Again, while the efficacy of povidone iodine ointment in decreasing bacteremia and local infection has been shown [8] in HD patients with long-term catheters, results of randomized studies of prophylactic use of povidone iodine ointment applied to insertion sites of short-term catheters for the prevention of CR-BSI are inconclusive (relative risk 1.0, 95% CI 0.1 to 7.1 [2]). However, given the results of small before-and-after studies, RCTs should be promoted to test povidone iodine ointment efficacy in ICU settings [9].

Application of mupirocin ointment to insertion sites for temporary HD catheters reduces the risk for CR-BSI with Staphylococcus aureus (relative risk 0.1, 95% CI 0.0 to 0.7) [6]. However, the emergence of mupirocin-resistant organisms and interference with the polyurethane of the catheters limit its use.

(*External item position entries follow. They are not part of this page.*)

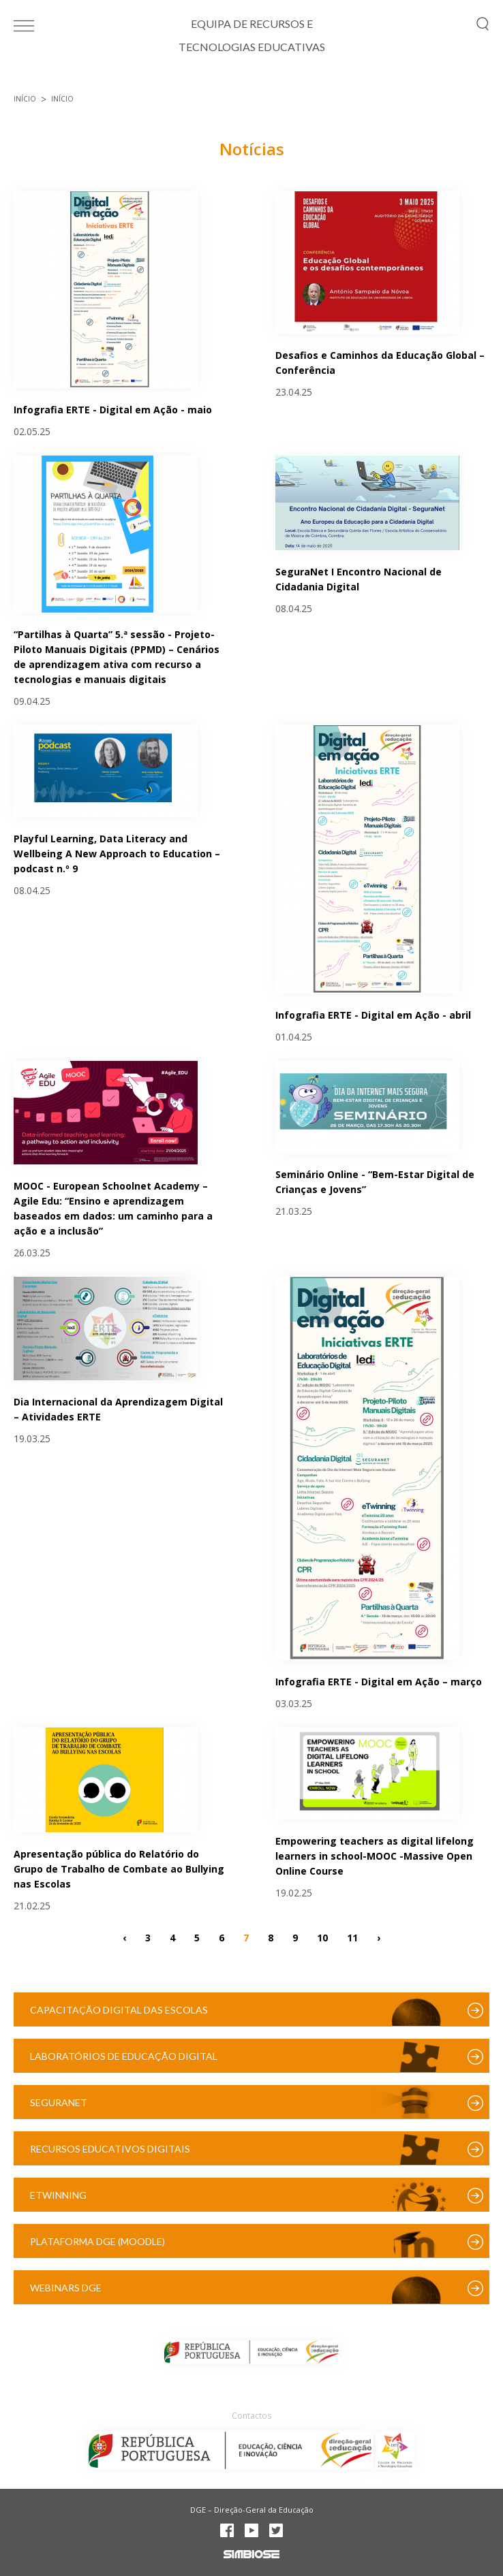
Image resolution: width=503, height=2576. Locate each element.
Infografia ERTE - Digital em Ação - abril (373, 1014)
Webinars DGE (66, 2287)
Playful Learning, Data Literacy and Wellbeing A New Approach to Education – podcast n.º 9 (117, 853)
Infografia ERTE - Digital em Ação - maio (113, 409)
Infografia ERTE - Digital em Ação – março (378, 1681)
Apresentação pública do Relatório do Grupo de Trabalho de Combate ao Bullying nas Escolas (119, 1868)
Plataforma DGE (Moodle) (97, 2241)
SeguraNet (58, 2102)
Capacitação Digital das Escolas (119, 2010)
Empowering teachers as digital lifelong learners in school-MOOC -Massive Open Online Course (374, 1855)
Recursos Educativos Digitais (110, 2148)
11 (352, 1936)
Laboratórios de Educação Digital (123, 2056)
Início (25, 99)
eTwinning (58, 2195)
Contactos (251, 2415)
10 (322, 1936)
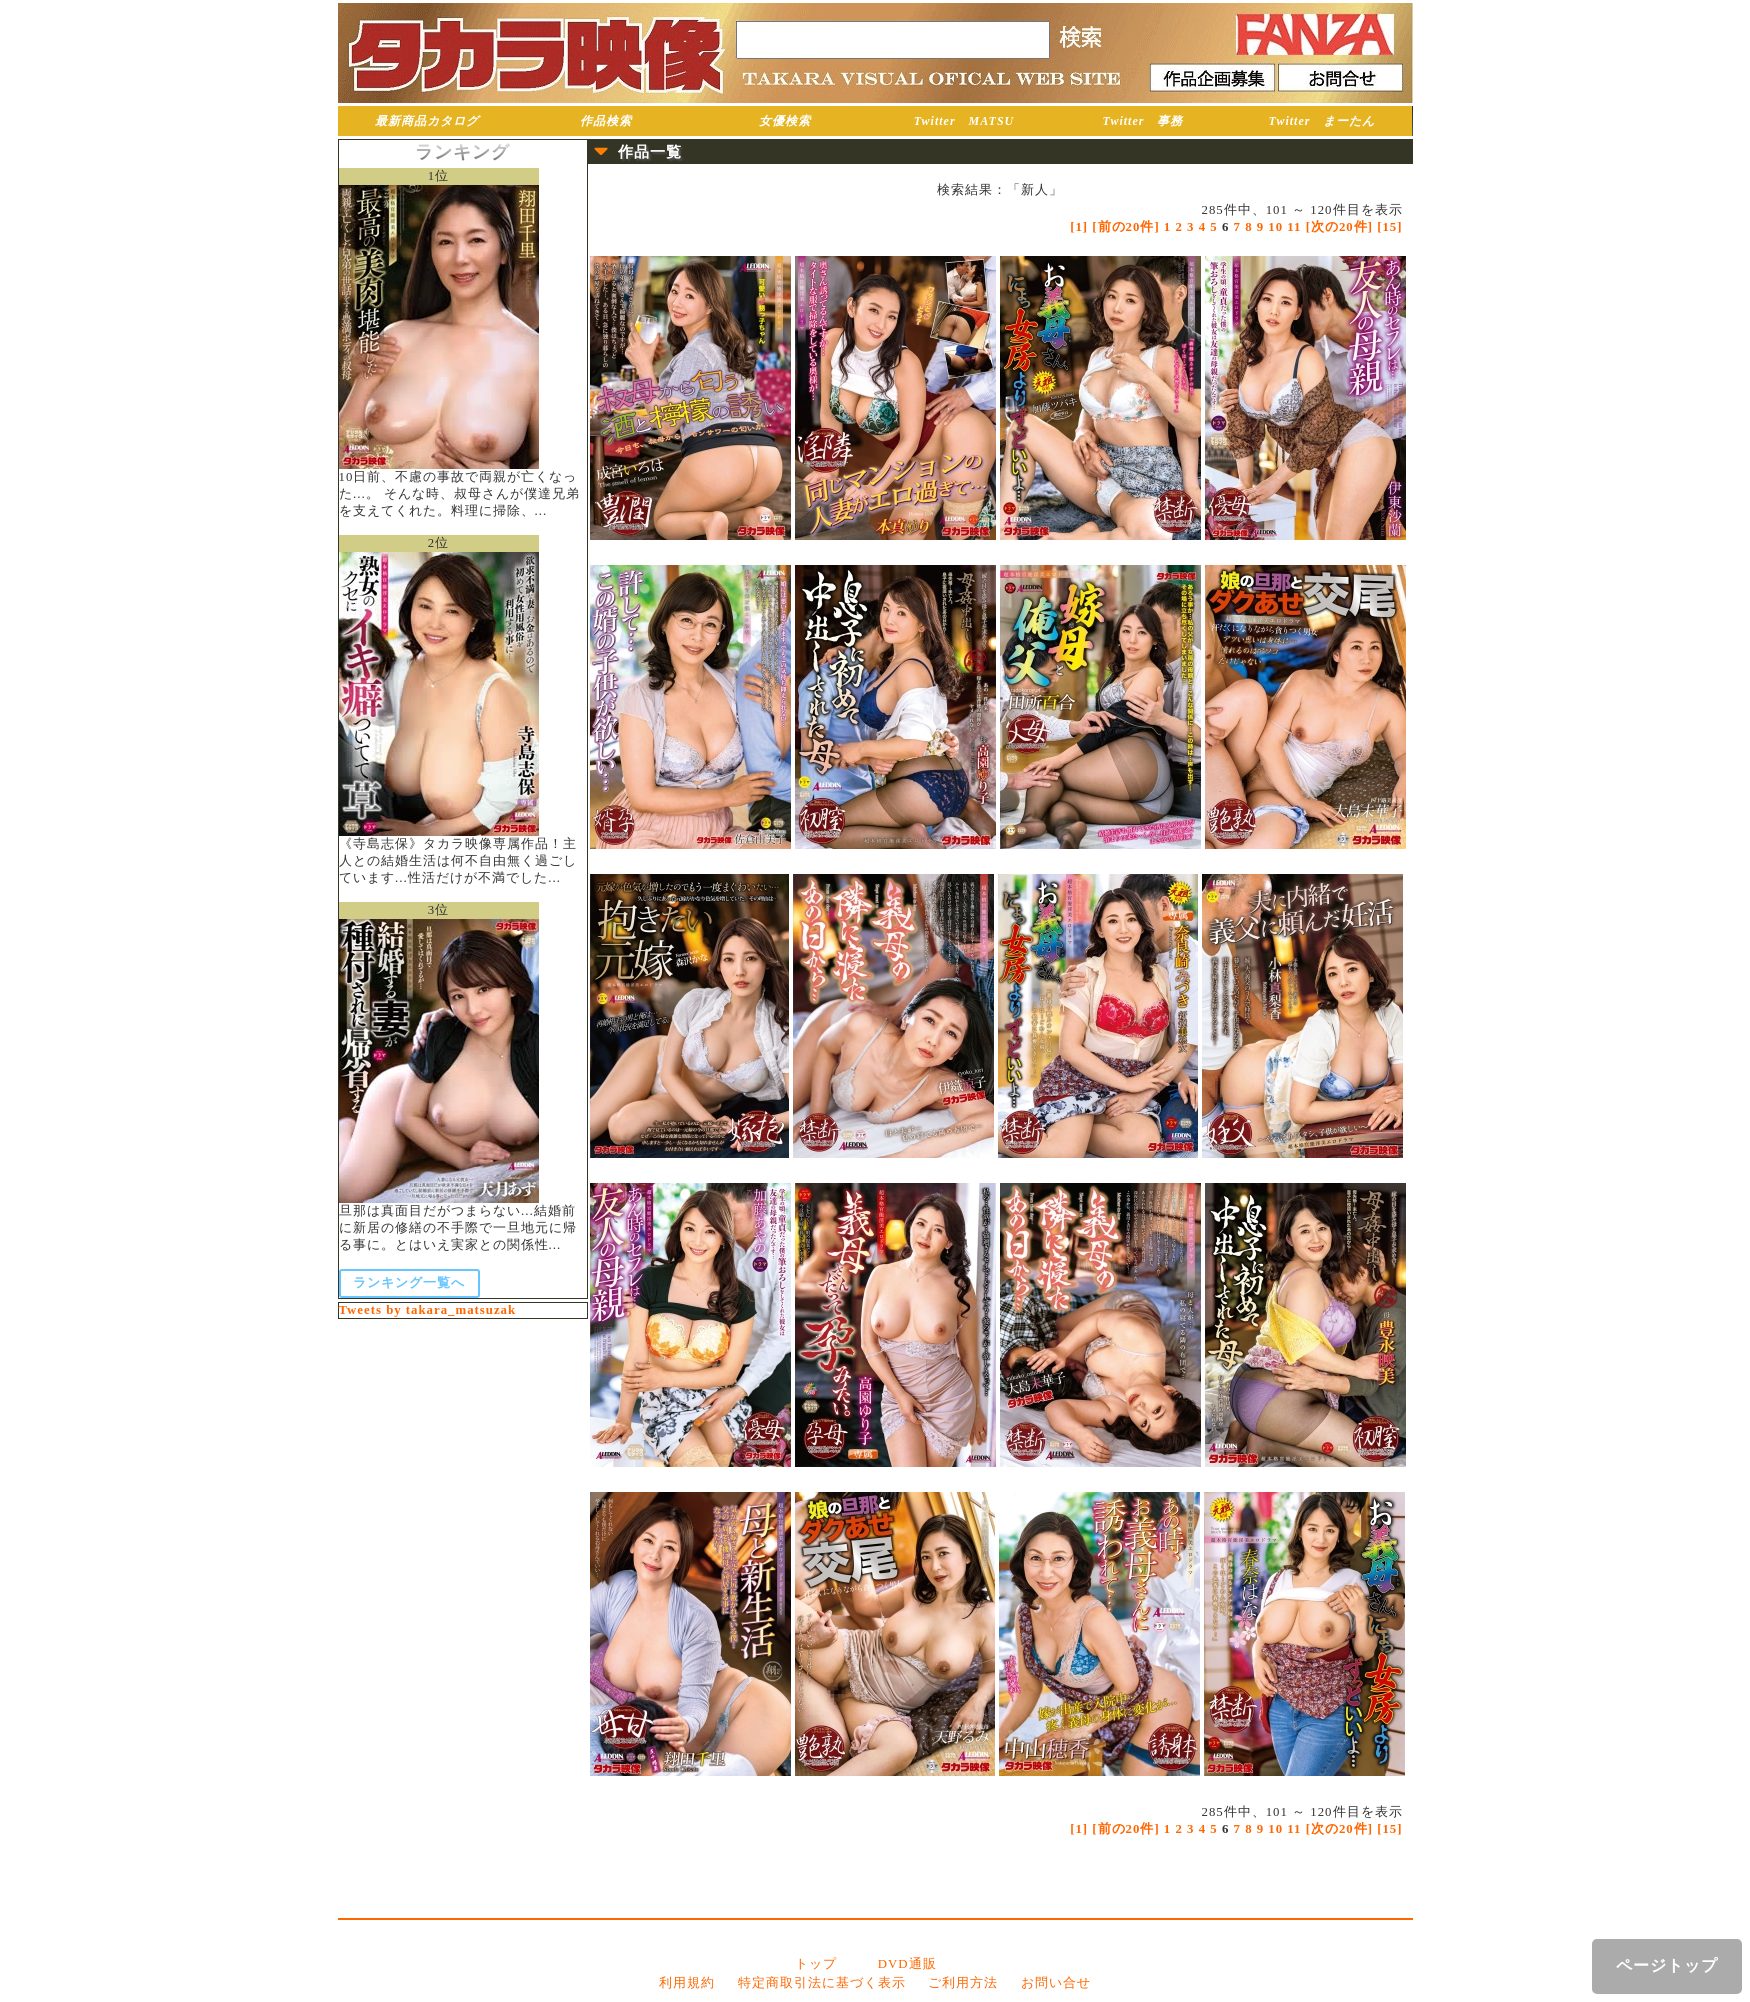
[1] (1079, 227)
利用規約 (687, 1983)
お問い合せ (1056, 1983)
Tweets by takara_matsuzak (428, 1310)
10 (1275, 227)
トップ (816, 1964)
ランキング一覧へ (409, 1283)
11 (1294, 227)
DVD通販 (907, 1964)
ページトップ (1667, 1965)
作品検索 (606, 121)
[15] (1389, 227)
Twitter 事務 (1143, 121)
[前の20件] (1125, 227)
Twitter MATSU (964, 121)
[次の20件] (1339, 227)
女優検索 (785, 121)
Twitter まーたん (1322, 121)
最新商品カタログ (427, 121)
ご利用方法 (963, 1983)
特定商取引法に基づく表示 (822, 1983)
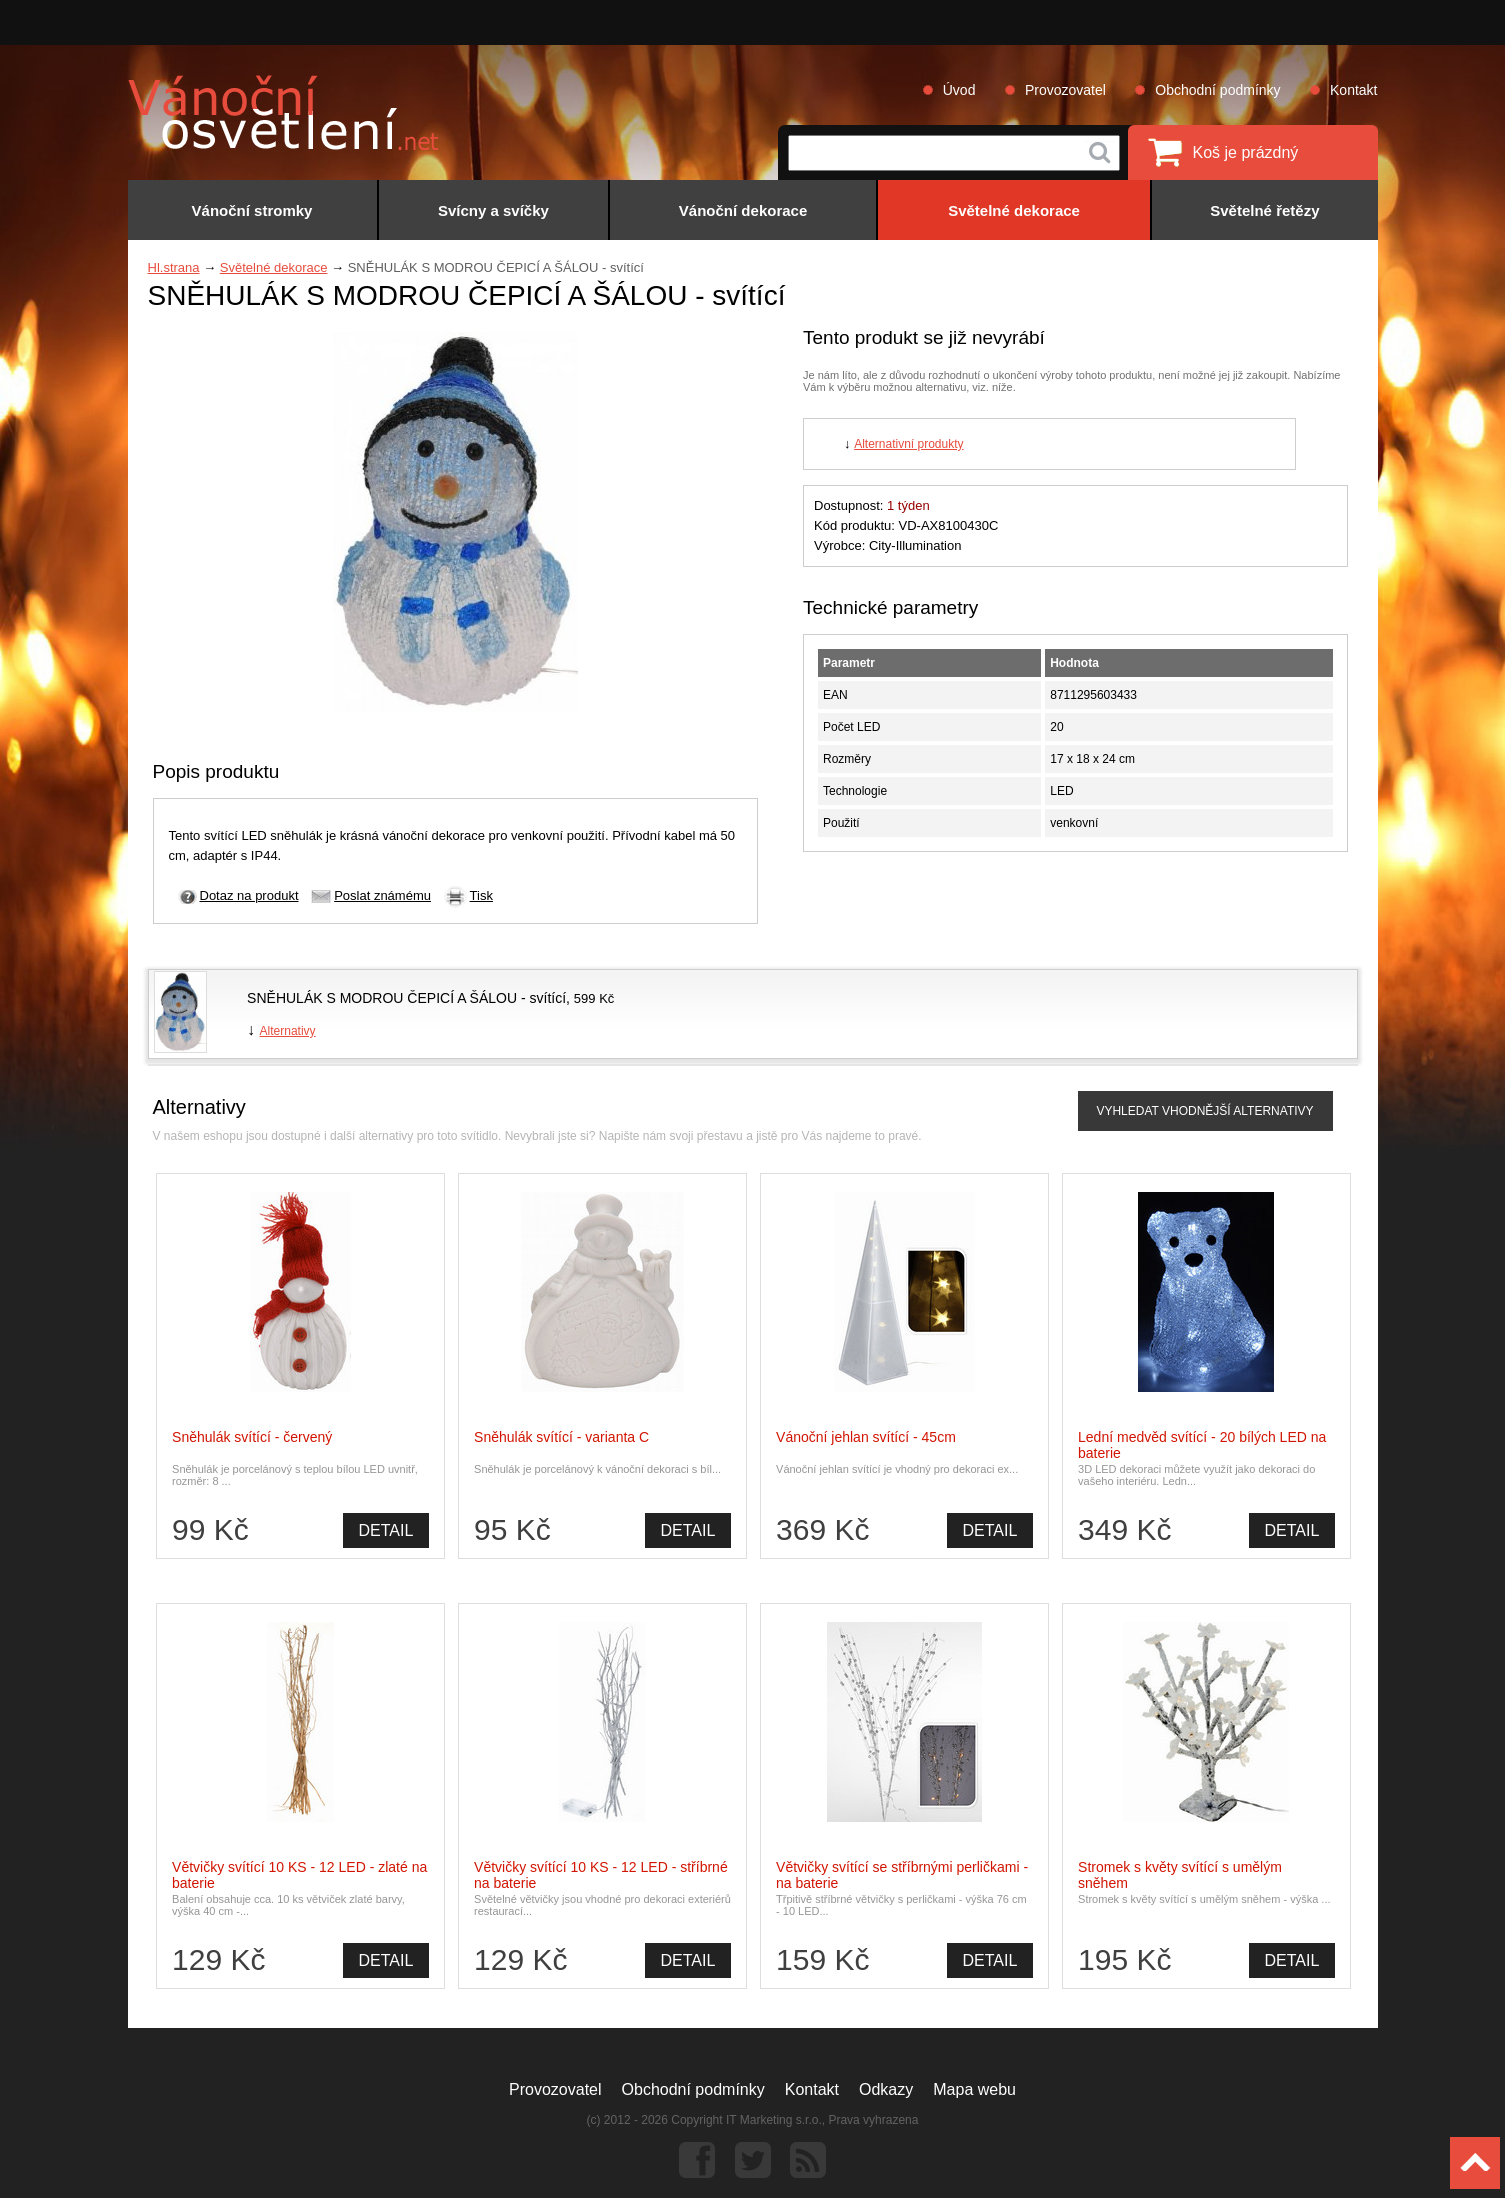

Honey is known to possess antimicrobial properties. Activity is due to the approximately 80% sugar content, low pH, free radical production and other floral or bee components. Antimicrobial properties vary according to the environment where honey is collected and microbial resistance has never been reported. On healthy volunteer skin, medical grade honey is effective at concentrations greater than 20% for antibiotic-susceptible and -resistant bacteria [10]. For CR-BSI prevention, honey was as effective as mupirocin in long-term HD patients [6]. In a recent issue of Critical Care, Kwakman and colleagues report results of a single-ICU open-label RCT testing the added effect of medical grade honey in decreasing cutaneous colonization and infection of central vein catheters [11]. They found that colonization at the last sampling was nearly identical between patients with and without honey.

As the authors pointed out, the absence of efficacy of honey might be due to dilution or inactivation of honey in the skin moistures of diaphoretic patients, or to dressing disruption. Indeed, we found that transparent dressing changes earlier than the planned date because of disruption or leakage occurs up to 66% of the time in ICUs [12] and may favor topical antimicrobial leakage. These mechanisms may, more generally, explain the disappointing results with topical antimicrobials in preventing catheter-related infections in the ICU.

Conclusion

Further studies may use concentrations of topical antimicrobials that exceed by far the concentration necessary to kill skin microorganisms. However, considering the pathophysiology of CR-BSI with short-term catheter use, the potential of topical antimicrobials in decreasing catheter-related infection needs to be further tested.

Abbreviations

CI: confidence interval; CR-BSI: catheter-related bloodstream infection; HD: hemodialysis; RCT: randomized controlled trial.

Competing interests

JFT served as speaker in symposia for 3M and Ethicon and received research grants from Carefusion, 3M and Ethicon.